Key takeaways:

  • ETH falls to a 4-month low despite recent layer-2 growth cutting base fees and boosting Ethereum’s use in tokenization and stablecoin.

  • ETH may recover as global risks ease and new liquidity enters markets, helping the price move back toward $3,900.

Ether (ETH) crashed below $3,000 on Monday, and the drop reflects a sector-wide risk-off shift where traders are worried that the bull run may have ended after a 40% correction from the $4,956 all-time high in August.

ETH/USD (blue) vs. altcoin market cap (red). Source: TradingView / Cointelegraph

Ether’s performance has closely tracked the altcoin market, signaling a lack of asset-specific catalysts or at least traders’ shift toward broader macroeconomic factors. If Ether faced clear competitive pressure or weakening fundamentals, ETH would likely lag altcoins, which has not happened.

Analysts argue the crypto downturn stems from rising concern over global growth. The US government shutdown and new import tariffs were followed by weak consumer-sector earnings and doubts surrounding the artificial intelligence industry. Data centers now deal with higher costs and energy constraints, even as the business remains highly profitable.
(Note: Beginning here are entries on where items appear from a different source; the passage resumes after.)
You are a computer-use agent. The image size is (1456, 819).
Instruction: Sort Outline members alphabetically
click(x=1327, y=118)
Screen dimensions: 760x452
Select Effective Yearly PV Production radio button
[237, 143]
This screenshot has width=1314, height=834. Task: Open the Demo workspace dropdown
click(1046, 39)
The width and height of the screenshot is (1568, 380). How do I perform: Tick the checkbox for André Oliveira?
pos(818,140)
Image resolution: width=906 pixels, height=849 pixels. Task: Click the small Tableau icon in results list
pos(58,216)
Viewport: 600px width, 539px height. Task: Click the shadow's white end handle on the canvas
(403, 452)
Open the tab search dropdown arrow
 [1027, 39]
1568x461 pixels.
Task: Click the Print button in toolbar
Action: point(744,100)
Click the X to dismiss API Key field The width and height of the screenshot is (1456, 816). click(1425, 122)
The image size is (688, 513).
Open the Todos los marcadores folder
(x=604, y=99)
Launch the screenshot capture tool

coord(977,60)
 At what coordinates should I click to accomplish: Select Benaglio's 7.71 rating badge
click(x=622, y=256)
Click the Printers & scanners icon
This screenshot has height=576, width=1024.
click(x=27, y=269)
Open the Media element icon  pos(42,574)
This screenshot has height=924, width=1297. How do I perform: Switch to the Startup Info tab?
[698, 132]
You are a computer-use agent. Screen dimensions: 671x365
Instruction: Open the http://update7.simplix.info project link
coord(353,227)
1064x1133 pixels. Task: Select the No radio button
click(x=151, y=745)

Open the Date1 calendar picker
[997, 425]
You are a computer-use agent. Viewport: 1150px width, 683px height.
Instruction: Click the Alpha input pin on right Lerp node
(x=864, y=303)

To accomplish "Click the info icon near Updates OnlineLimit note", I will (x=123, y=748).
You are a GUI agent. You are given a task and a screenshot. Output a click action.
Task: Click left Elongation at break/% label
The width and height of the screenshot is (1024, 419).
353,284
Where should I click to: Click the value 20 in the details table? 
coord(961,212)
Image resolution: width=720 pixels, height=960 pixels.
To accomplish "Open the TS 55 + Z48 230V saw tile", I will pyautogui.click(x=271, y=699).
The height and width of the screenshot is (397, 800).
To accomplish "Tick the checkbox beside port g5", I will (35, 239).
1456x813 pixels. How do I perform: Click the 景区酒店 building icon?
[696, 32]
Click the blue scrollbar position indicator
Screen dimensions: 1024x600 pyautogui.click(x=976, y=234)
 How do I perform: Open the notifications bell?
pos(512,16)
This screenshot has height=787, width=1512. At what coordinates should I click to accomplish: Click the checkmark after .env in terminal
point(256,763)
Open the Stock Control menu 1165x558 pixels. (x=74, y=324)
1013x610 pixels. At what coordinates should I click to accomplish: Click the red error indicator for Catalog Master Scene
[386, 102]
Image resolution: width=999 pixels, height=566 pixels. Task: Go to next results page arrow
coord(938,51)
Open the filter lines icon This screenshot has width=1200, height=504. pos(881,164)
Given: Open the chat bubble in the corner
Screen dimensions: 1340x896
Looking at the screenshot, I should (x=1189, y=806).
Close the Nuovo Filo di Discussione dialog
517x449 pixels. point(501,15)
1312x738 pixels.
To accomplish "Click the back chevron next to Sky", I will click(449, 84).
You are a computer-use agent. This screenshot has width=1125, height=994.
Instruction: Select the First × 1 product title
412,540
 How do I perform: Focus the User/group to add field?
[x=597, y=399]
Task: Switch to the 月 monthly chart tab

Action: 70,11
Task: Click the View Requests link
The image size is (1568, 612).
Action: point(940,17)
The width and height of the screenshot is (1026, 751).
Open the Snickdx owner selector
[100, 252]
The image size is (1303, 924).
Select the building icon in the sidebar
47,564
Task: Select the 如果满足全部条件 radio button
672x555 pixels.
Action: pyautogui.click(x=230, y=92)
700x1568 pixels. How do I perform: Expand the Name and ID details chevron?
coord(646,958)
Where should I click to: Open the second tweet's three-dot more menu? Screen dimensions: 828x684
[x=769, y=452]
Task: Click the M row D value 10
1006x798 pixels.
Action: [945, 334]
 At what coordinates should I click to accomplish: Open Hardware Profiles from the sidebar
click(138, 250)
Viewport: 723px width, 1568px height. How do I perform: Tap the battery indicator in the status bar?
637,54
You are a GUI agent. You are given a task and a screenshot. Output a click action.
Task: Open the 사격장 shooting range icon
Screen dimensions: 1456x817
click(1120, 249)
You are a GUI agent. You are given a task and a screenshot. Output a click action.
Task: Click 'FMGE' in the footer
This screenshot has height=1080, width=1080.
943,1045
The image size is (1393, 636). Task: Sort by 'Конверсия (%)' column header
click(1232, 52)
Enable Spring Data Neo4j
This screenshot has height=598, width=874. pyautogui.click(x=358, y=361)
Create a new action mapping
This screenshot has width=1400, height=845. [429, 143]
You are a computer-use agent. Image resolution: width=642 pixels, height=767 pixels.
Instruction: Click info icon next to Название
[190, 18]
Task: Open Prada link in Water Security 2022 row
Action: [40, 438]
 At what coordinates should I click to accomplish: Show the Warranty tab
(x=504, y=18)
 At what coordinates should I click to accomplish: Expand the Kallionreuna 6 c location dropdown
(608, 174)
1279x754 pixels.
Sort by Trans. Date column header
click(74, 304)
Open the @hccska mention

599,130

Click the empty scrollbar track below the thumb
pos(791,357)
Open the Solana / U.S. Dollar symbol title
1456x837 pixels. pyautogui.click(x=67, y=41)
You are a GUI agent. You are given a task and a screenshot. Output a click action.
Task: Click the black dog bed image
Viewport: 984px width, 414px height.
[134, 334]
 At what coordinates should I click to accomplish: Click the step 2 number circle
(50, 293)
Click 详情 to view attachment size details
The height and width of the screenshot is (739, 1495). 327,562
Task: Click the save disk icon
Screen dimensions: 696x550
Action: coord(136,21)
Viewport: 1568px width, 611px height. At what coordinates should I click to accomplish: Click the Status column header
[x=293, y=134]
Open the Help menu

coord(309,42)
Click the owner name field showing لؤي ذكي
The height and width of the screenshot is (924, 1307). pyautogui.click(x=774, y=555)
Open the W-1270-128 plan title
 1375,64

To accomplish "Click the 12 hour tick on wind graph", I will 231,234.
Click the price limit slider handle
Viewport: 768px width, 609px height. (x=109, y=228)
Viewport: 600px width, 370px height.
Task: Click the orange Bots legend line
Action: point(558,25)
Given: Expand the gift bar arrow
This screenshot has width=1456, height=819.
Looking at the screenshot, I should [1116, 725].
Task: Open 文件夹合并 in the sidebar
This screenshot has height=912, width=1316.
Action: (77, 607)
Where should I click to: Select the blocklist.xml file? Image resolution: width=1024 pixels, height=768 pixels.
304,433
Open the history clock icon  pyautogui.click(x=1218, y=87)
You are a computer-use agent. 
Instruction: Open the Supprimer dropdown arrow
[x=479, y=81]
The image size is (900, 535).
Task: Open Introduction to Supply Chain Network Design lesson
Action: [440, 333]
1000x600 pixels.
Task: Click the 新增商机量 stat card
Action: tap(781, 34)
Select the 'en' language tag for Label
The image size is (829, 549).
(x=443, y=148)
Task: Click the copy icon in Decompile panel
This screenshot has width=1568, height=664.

ETH 2-month futures annualized premium. Source: laevitas.ch

Demand for bullish ETH leverage has stayed muted for a month, with the futures premium stuck under the 5% neutral level. Part of this hesitation comes from how market stress affects companies building ETH reserves, including Bitmine Immersion (BMNR US), SharpLink Gaming (SBET US) and The Ether Machine (ETHM US).

Those companies focused on ETH reserves through debt and equity issues now hold unrealized losses as their shares trade below net asset value, which includes crypto holdings. Even if no forced selling is imminent, investor interest in the sector drops, reducing demand for new debt and causing gradual dilution for current holders.

Falling Ethereum onchain activity dampened bullish appetite

Ether’s weak onchain data has also hurt investors’ bullish appetite. Lower network activity reduces demand for ETH and lifts supply. Ethereum’s burn mechanism only becomes meaningful when demand for base layer data rises, so slower DApp usage is a net negative for ETH staking.

Ethereum TVL (left, blue) vs. DEX volumes (purple), USD. Source: DefiLlama

Deposits on the Ethereum network, measured by Total Value Locked (TVL), fell to a four-month low of $74 billion, a 13% drop from 30 days earlier. Activity on Ethereum decentralized exchanges (DEX) reached $17.4 billion in the past seven days, down 27% from the prior month. Ethereum remains the clear leader in deposits, but it faces tougher competition in trading volume.

Blockchains ranked by 30-day DEX volumes, USD. Source: DefiLlama

Critics may argue that BNB Chain and Solana are more centralized, and that Ethereum leads once the layer-2 ecosystem is taken into account. Scaling solutions like Base, Arbitrum and Polygon greatly improved Ethereum’s capacity, but also raised concerns over fees. Because rollups batch and process transactions off the base layer, they sharply reduce demand for base layer fees.

Related: Republic raises $100M for ETH purchases under unusual zero-interest deal

Blockchains ranked by 7-day transactions. Source: Nansen

Still, the shift of activity toward layer-2s is far from a threat. The rise of Ethereum’s scaling ecosystem has strengthened its lead in Real World Asset (RWA) tokenization and in decentralized stablecoin systems such as Sky, formerly known as MakerDAO. Base alone processed nearly 102 million transactions in the past seven days, a figure comparable to networks with many more users and deposits, such as Solana.

Ether’s outlook depends heavily on lower global socio-political uncertainty, especially as the US faces pressure from its expanding government debt. Eventually, central banks will likely need to add liquidity and support their economies, and ETH is well-positioned to benefit from that inflow. Such a shift could be enough for Ether to retest the $3,900 level.

This article is for general information purposes and is not intended to be and should not be taken as legal or investment advice. The views, thoughts, and opinions expressed here are the author’s alone and do not necessarily reflect or represent the views and opinions of Cointelegraph.